From your results, I see that for $\lambda = 0.1$, the RQR loss sometimes leads to miscoverage but also has a smaller interval width. To me, these results point more to the fact that $\lambda = 0.1$ is not as well chosen as e.g. $\lambda = 0.5$ for OpiGNN's objective.
Especially on real datasets (comparing with OpiGNN
), I also do not see the clear-cut consistent advantage of your loss function: on Chameleon, Squirrel, Income, (almost) Election, and Education, the RQR loss produces the favorable result.
### Baselines at different coverage
Thank you for this insightful additional evaluation. For SQR, the case is pretty clear that this method fails consistently under different coverage requirements, and I agree with the collapse on heterophilic data.
For RQR, the case seems less clear: While still the desired coverage is consistently not met, setting the coverage requirement to 95%, the results compare favorably to OpiGNN at a requirement of 90%.

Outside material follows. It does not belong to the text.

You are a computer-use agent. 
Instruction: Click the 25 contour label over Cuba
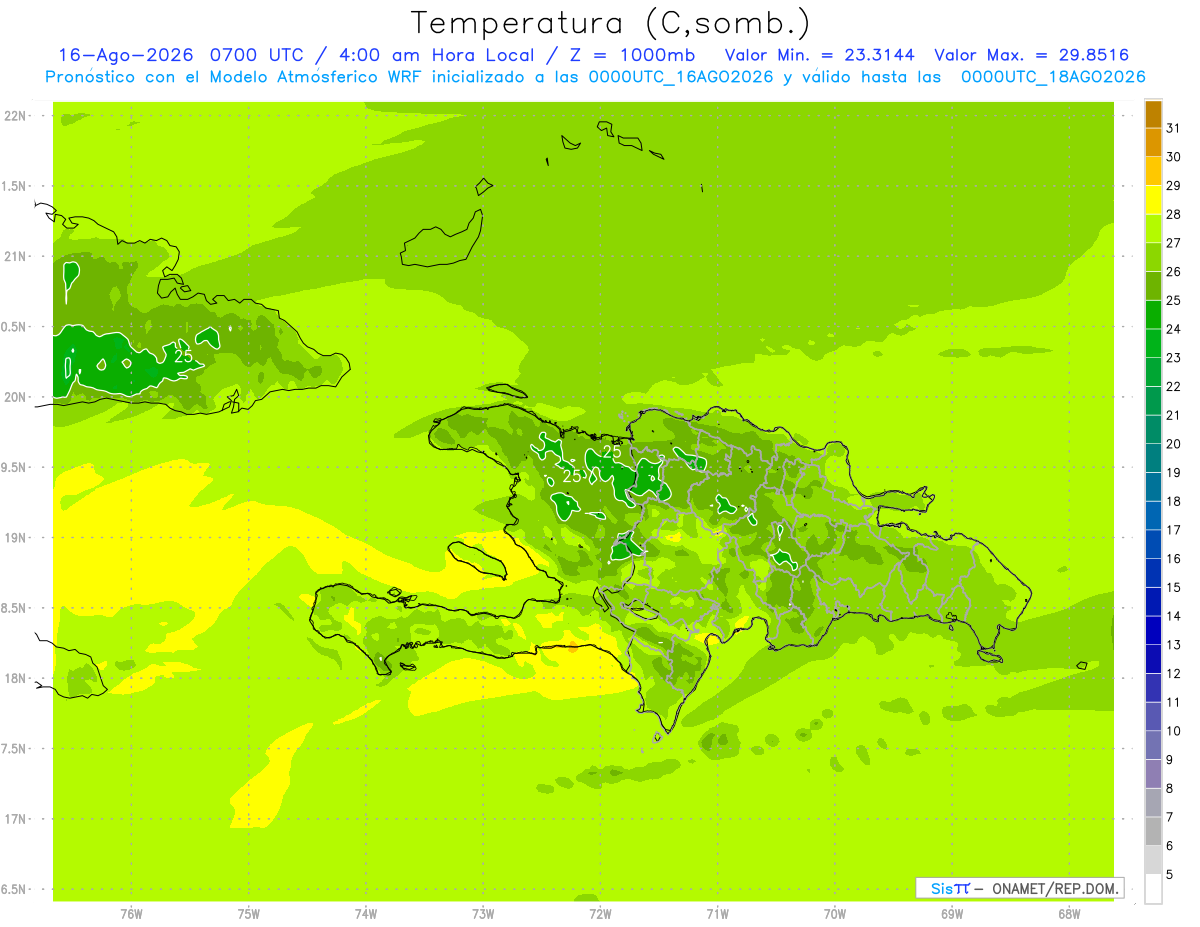183,355
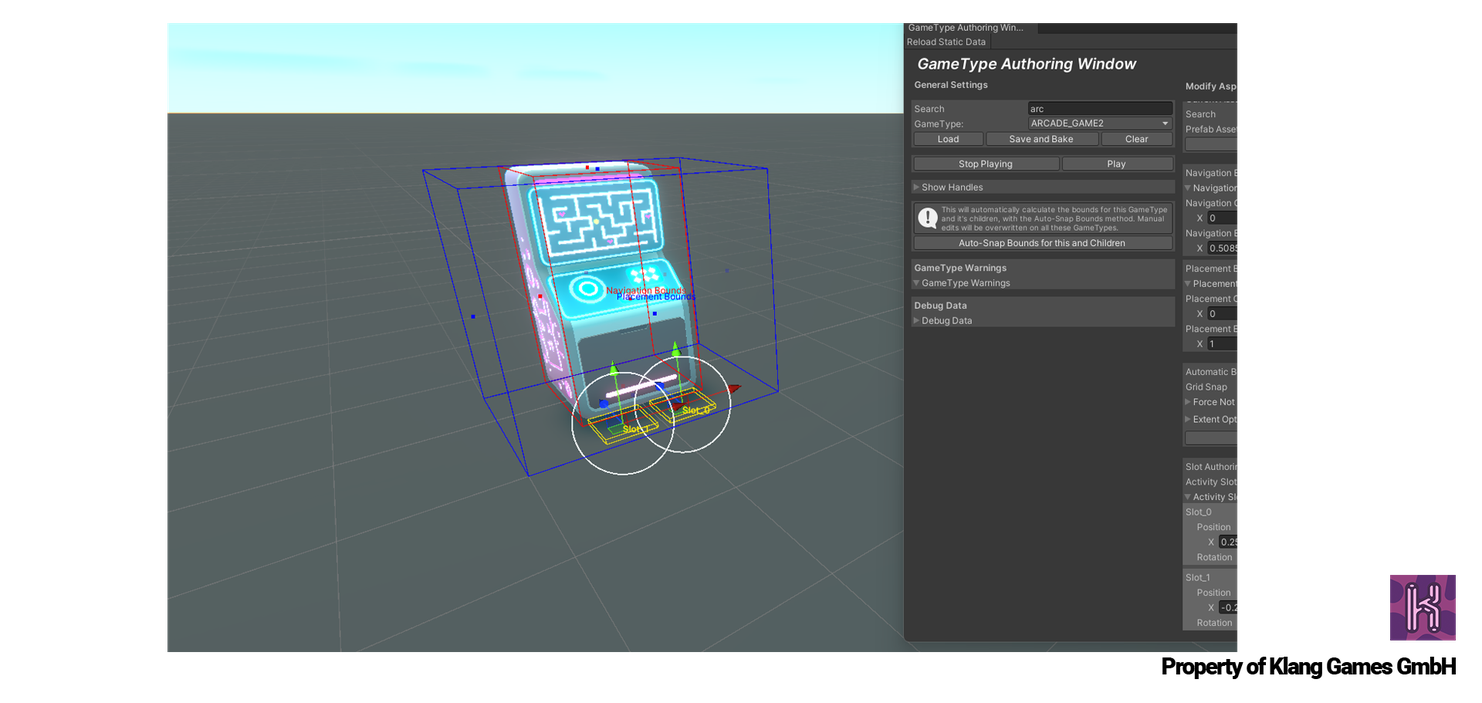
Task: Click Slot_0 green Y-axis arrow handle
Action: [676, 349]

I still want to clarify that I believe this is problematic: RQR seems to undercover, while OpiGNN overcovers. But, in practice, I could just set the requirement for RQR to 95% to obtain tighter intervals at a coverage of 90%. Again, my point here is that from a Pareto-optimal perspective, neither OpiGNN nor RQR outperforms the other. Arguably, RQR's failure mode is more severe in practice, however.
I believe that it is valuable to have a model that at least ensures coverage consistently (even at too large intervals), but I believe this perspective needs to be highlighted in the paper to fully understand where OpiGNN lies in the literature.
### Baseline Penalty
Thank you for that evaluation. It seems that, similar to OpiGNN, RQR is more or less insensitive to the penalty magnitude. Put differently, both models do not allow to smoothly control the trade-off between coverage and interval width through the penalty term.
This potentially reveals an interesting problem in UQ for regression on graphs.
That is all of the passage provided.